Dataset records:
•••••
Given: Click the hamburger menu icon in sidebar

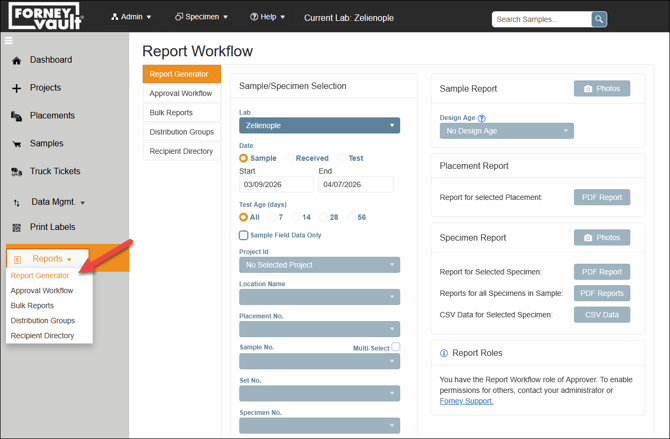Looking at the screenshot, I should (9, 41).
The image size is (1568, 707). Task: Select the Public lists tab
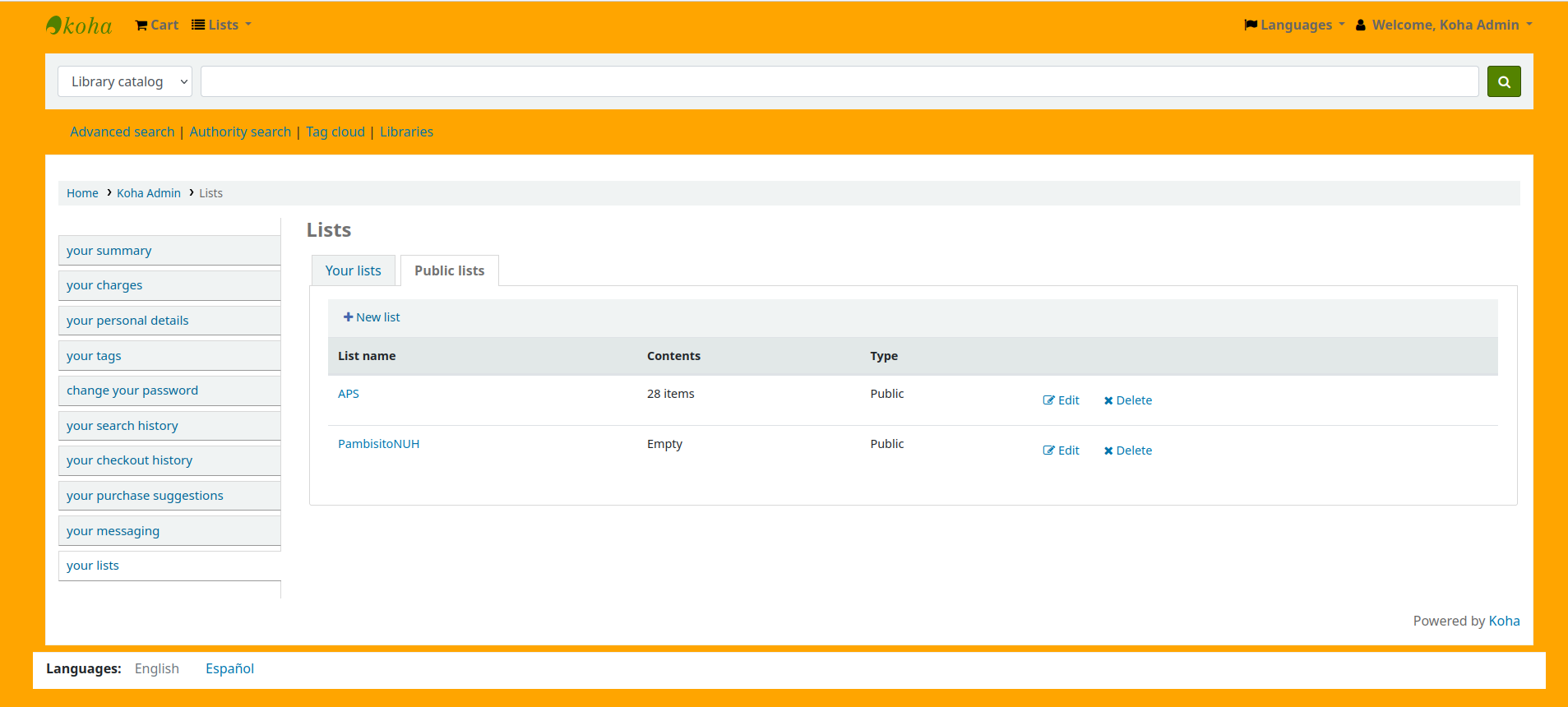click(449, 270)
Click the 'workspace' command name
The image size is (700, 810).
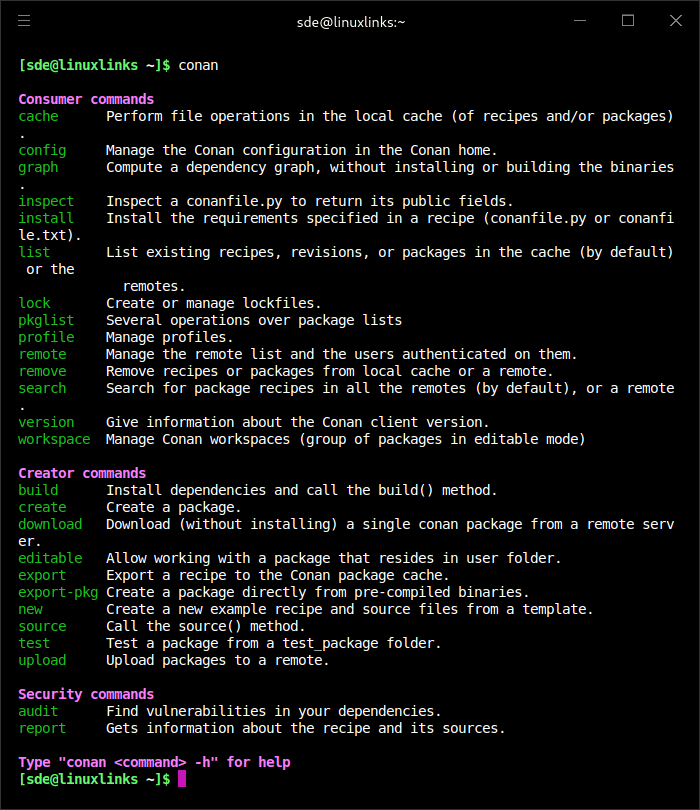(x=54, y=439)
•••••
WHAT YOU NEED TO DO:
The preceding entries are to be written out again exactly, with the pictures removed.

SOLUTION BELOW:
Given: Click the hamburger menu icon in sidebar

Looking at the screenshot, I should (9, 41).
The image size is (1568, 707). Task: Select the Public lists tab
click(449, 270)
Click the 'workspace' command name
The image size is (700, 810).
(x=54, y=439)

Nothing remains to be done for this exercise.